Another interesting policy shift that happened in 2004 was an increase of floating debt. Up to this point practically all bonds offered fixed coupons, while at the moment about 20% pay interest which is linked to an external index, like the Euribor or some other combination of interest rates. A notable exception is 2007, which follows the scandal of the structured bond (yes, I know that correlation does not mean causation…) The last issue of 2009 pays 2.5% above Euribor; the new EUR8bn 5-year January issue will pay a premium of an extra 3.5% (for comparison, in January 2009 Greece borrowed EUR12.5bn, at 5.50% fixed coupon rate). This means that any interest rate rises in the next years will be increasingly painful for the Greek government, since interest payments for these new bonds will also increase.

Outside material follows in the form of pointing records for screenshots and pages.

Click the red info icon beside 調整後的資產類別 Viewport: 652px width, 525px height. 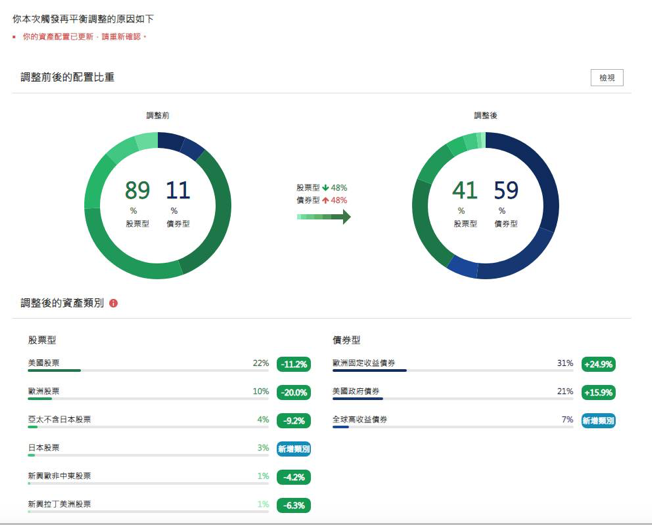tap(113, 303)
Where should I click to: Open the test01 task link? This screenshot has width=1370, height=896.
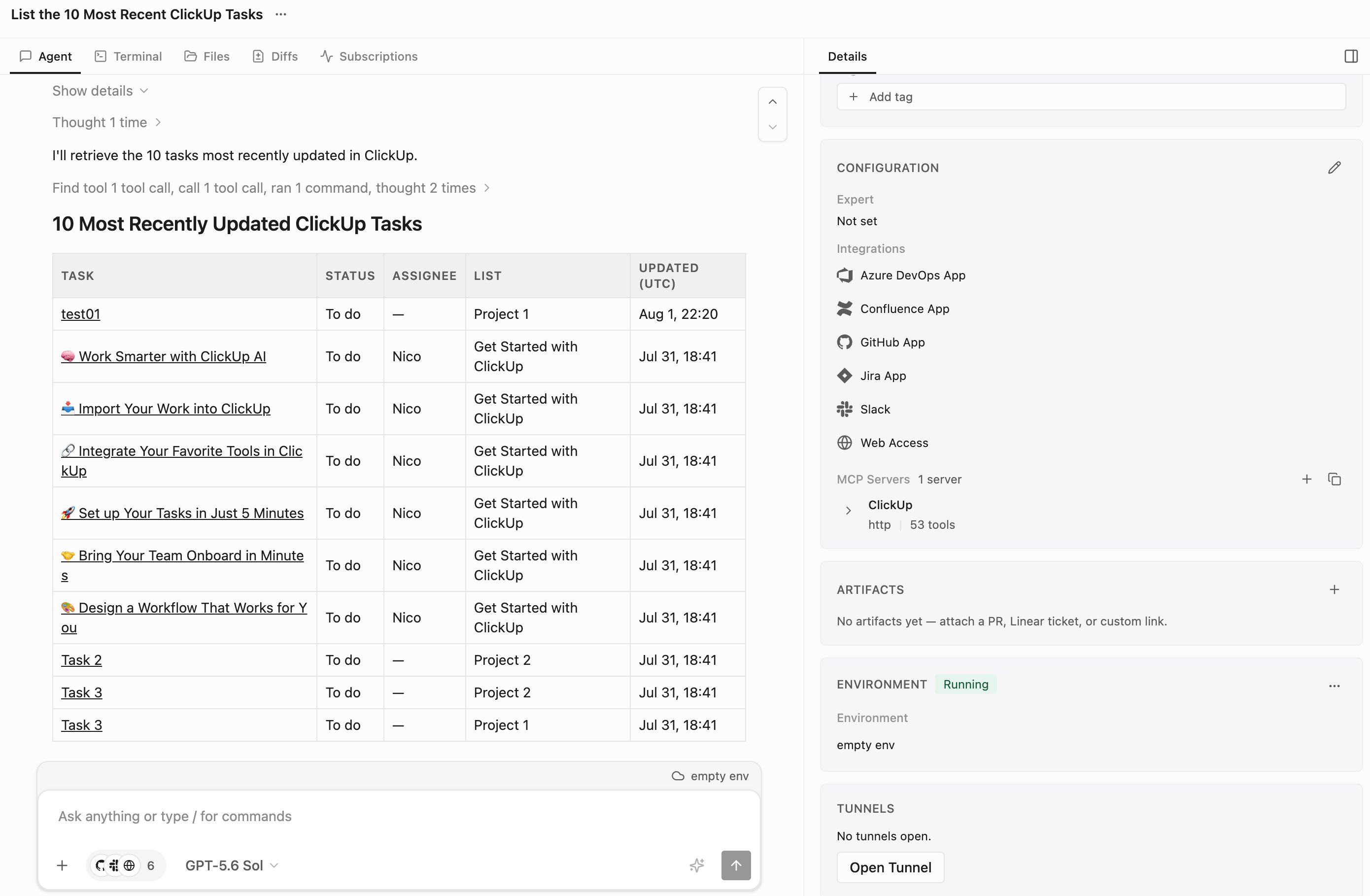81,314
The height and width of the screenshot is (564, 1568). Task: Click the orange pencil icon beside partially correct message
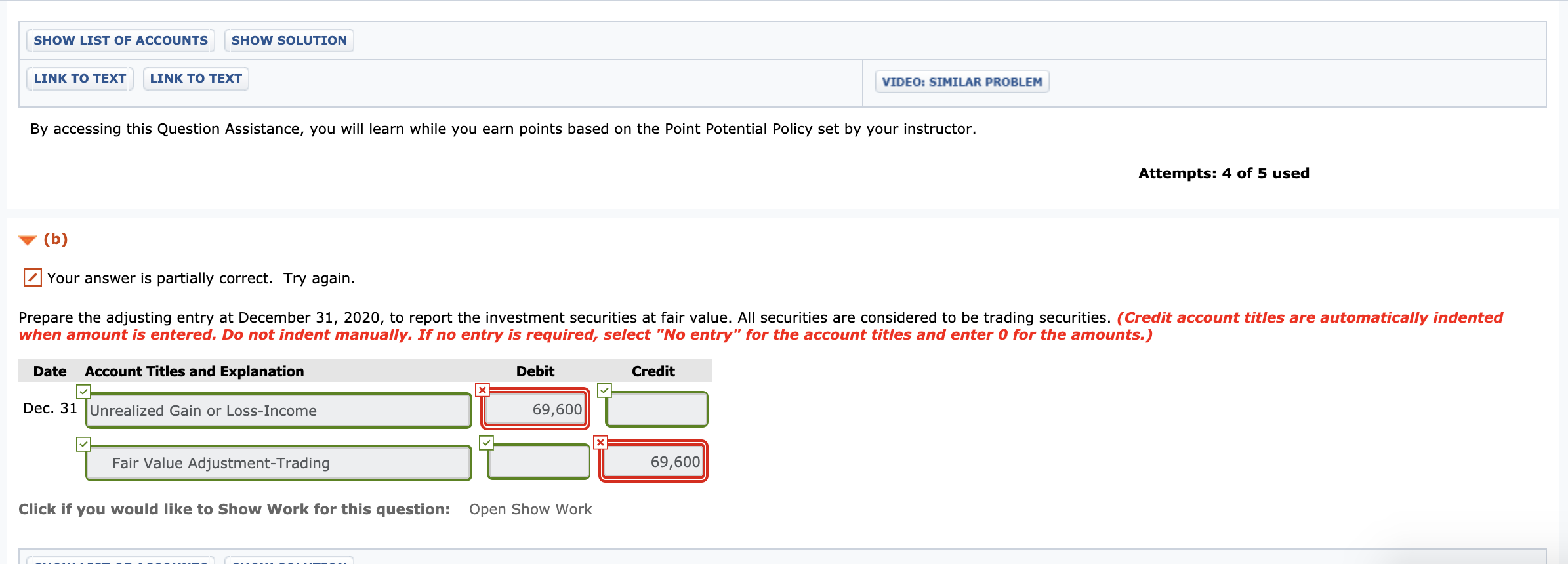31,277
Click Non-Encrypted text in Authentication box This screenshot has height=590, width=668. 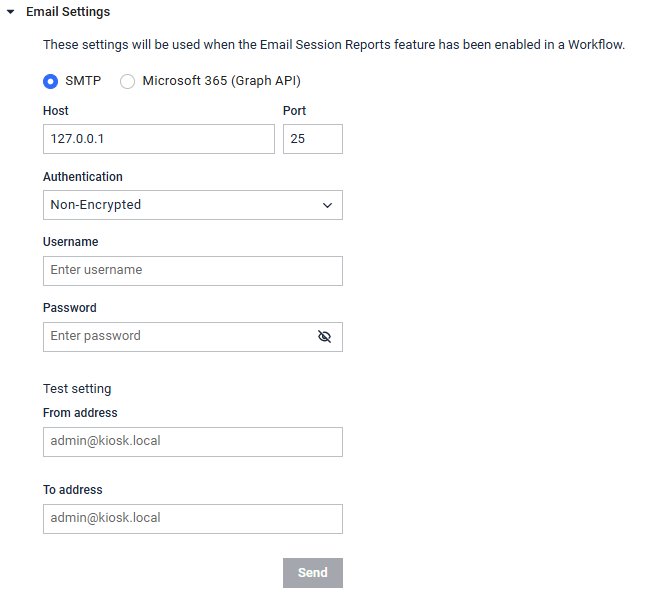(96, 205)
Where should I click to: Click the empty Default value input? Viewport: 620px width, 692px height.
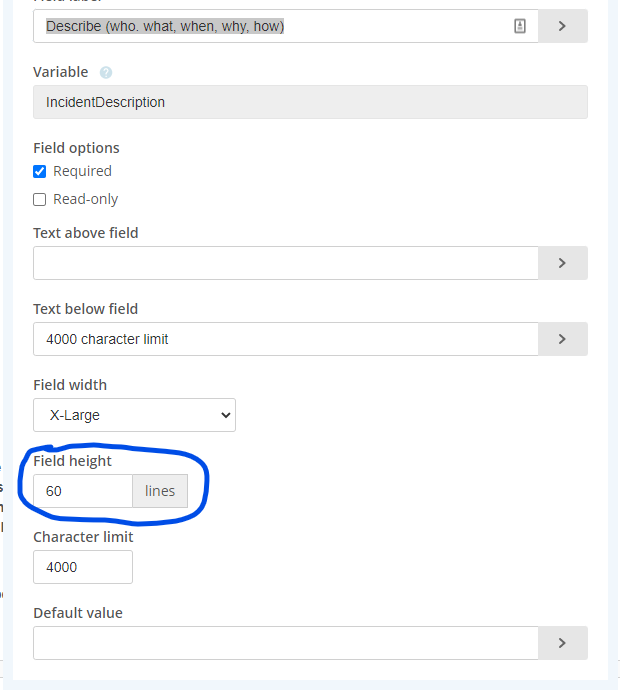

These observations indicate investors that are only prepared to lend short-term, demand substantial premiums to do so, and do not want to bear any risk of future interest rate moves. These inverstors are nervous, and nervous investors can pull their money from the table if the going gets tough. Had Greece been able to borrow long-term and at fixed rates, she would not have to worry about investors getting itchy and pulling their money.

And all this matters. The Greek government keeps repeating that it is “they” and not “the markets” that determine their policy, but reality is different. As the figure above shows (borrowed from this FT article), Greece is heavily dependent on foreign investors, as they are holding about 30% of issued debt. As Greece takes her place as a central node in a potential systemic crisis, the probability of foreign banks that try to get out first increases. And this is an event that sets the domino off. The Greek government is desperately trying to front-run this eventuality, trying to expand the debtors’ base by promising bonds in USD and JPY.

The finger will remain on the trigger until investors decide to move away from short term government debt into long term fixed-rate issues. Only then will Greece have the space needed to produce a meaningful strategy that will put her house in order. It is chicken and egg once again…

the small print

January 11, 2010

It appears that the IMF will send a team to Greece in order to offer ‘technical assistance’. I am as clueless as you are on what ‘technical assistance’ actually means, but everyone in Greece is forcefully repeating that it does not mean ‘money’.

Greek bond description

I noticed the small print in the screenshot above, which describes a bond issued by Greece which is denominated in Yen (and is held mostly by a Japanese syndicate)

If issuer loses IMF membership or use of IMF funds, majority of hldrs (sic) may request issuer to call

I was not sure how to interpret that statement. Does it mean that using IMF funds constitutes an event of default, or that losing the potential use of IMF funds is actually the default event? If the former is the case, the Greek government is right to steer clear of any note with the IMF stamp on it. But I suspect it means the former, which is rather unlikely as even Zimbabwe remains an IMF member to date.